Directions for this task | Only part of the listing is needed, namely the lines from its start through the line with "You are a computer-use agent. Viewport: 1080px", and they should be retyped exactly.

Input data |
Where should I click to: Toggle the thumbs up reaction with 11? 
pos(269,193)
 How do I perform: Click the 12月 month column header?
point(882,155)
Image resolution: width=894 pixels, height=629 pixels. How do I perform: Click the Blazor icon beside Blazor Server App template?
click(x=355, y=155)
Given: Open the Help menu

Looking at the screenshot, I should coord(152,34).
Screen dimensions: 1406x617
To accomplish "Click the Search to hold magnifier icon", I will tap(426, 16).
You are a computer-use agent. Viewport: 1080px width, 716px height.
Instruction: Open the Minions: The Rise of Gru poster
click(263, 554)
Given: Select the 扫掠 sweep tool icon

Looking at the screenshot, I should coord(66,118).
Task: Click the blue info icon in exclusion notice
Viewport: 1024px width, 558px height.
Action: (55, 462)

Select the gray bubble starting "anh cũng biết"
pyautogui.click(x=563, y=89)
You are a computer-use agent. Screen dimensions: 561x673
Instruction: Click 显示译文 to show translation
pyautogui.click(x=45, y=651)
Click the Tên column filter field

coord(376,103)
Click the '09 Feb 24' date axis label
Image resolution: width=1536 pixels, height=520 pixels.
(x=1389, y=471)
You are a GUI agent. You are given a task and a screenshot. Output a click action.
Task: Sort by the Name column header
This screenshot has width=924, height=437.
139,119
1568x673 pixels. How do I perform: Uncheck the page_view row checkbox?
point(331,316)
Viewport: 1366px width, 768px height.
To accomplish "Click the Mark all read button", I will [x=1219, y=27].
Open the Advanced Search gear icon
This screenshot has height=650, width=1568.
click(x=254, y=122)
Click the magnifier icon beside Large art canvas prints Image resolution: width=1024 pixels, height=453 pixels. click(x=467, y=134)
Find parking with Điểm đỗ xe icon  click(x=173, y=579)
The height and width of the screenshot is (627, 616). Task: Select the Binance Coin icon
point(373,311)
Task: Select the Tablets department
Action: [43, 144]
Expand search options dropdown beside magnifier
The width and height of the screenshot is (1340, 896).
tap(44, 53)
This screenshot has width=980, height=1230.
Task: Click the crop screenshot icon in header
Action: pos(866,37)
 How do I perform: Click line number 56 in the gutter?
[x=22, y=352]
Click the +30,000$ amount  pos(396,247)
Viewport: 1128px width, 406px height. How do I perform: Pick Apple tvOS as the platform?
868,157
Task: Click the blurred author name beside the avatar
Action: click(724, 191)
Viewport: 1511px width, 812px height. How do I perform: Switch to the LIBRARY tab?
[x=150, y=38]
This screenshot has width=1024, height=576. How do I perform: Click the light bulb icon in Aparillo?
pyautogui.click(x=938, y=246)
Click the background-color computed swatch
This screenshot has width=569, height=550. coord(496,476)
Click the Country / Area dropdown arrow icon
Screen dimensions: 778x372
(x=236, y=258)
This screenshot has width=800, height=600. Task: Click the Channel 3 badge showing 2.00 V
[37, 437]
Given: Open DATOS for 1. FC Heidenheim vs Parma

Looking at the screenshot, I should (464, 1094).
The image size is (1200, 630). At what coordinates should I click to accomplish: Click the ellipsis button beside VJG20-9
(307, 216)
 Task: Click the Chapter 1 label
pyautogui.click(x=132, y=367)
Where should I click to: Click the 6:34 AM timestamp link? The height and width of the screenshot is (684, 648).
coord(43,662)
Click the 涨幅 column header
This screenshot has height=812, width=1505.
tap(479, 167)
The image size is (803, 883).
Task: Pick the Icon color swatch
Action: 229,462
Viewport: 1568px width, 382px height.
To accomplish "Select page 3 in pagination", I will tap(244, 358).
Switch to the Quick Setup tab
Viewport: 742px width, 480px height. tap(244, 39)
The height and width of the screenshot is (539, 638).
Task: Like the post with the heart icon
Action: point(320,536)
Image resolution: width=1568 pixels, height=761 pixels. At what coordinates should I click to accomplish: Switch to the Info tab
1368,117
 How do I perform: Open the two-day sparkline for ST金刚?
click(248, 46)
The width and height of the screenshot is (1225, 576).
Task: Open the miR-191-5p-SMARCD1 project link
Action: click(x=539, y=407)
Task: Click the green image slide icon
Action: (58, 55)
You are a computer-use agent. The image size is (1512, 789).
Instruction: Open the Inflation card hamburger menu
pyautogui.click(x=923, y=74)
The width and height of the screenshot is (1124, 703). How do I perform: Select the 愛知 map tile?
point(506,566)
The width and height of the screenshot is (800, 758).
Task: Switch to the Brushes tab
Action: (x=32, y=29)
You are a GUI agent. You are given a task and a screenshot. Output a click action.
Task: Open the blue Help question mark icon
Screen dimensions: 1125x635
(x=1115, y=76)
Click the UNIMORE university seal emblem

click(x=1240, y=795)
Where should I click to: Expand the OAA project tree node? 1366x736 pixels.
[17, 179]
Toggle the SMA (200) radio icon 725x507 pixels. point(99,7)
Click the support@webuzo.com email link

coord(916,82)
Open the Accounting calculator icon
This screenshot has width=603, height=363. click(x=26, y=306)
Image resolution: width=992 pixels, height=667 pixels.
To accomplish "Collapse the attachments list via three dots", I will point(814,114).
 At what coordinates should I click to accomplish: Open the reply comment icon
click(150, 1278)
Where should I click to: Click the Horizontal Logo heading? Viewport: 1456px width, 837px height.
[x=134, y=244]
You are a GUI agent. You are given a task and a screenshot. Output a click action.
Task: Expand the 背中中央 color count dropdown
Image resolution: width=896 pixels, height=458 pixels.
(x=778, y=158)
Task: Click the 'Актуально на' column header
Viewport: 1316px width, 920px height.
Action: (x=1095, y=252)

Response to this task |
Where should I click to: Toggle the thumbs up reaction with 11? 
pos(269,193)
 How do I perform: Click the 12月 month column header?
point(882,155)
Image resolution: width=894 pixels, height=629 pixels. How do I perform: Click the Blazor icon beside Blazor Server App template?
click(x=355, y=155)
Given: Open the Help menu

Looking at the screenshot, I should coord(152,34).
Screen dimensions: 1406x617
To accomplish "Click the Search to hold magnifier icon", I will tap(426, 16).
You are a computer-use agent. Viewport: 1080px width, 716px height.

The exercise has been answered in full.